Overview
The package provides the CategoricalArray
type designed to hold categorical data (either unordered/nominal or ordered/ordinal) efficiently and conveniently. CategoricalArray{T}
holds values of type T
. The CategoricalArray{Union{T, Missing}}
variant can also contain missing values (represented as missing
, of the Missing
type). When indexed, CategoricalArray{T}
returns special CategoricalValue{T}
objects rather than the original values of type T
. CategoricalValue
is a simple wrapper around the categorical levels; it allows very efficient retrieval and comparison of actual values. See the PooledArrays.jl and IndirectArrays.jl packages for simpler array types storing data with a small number of values without wrapping them.
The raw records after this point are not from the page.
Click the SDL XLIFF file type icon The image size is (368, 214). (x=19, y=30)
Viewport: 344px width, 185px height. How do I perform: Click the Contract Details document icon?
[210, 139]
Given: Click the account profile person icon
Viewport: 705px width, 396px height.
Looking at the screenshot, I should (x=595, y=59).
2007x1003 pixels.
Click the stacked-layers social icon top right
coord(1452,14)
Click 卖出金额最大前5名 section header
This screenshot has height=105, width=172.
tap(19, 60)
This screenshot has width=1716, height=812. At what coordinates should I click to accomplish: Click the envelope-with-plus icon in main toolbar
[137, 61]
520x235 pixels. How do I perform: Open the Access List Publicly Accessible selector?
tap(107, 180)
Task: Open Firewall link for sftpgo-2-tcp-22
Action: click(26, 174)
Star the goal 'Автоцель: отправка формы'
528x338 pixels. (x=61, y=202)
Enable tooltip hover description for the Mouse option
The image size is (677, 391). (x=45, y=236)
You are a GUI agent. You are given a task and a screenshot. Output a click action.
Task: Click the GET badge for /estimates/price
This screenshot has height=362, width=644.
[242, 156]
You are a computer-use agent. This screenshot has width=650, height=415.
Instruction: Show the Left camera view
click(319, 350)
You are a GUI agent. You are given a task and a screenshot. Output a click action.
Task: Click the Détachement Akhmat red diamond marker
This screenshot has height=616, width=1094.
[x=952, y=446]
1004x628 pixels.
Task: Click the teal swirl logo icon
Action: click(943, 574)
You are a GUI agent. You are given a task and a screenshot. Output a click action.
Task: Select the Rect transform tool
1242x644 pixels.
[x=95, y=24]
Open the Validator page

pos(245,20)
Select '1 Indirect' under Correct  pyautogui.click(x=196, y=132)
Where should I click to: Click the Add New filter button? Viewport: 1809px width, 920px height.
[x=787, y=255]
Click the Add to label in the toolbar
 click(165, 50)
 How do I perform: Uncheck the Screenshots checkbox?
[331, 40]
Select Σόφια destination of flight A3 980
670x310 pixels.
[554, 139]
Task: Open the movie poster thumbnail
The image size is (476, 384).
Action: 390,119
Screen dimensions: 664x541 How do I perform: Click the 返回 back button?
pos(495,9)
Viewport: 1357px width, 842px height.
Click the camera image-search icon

The main feature of CategoricalArray
is that it maintains a pool of the levels which can appear in the data. These levels are stored in a specific order: for unordered arrays, this order is only used for pretty printing (e.g. in cross tables or plots); for ordered arrays, it also allows comparing values using the <
and >
operators: the comparison is then based on the ordering of levels stored in the array. An ordered CategoricalValue
can be also compared with a value that when converted is equal to one of the levels of this CategoricalValue
. Whether an array is ordered can be defined either on construction via the ordered
argument, or at any time via the ordered!
function. The levels
function returns all the levels of CategoricalArray
, and the levels!
function can be used to set the levels and their order. Levels are also automatically extended when setting an array element to a level not encountered before. But they are never removed without manual intervention: use the droplevels!
function for this.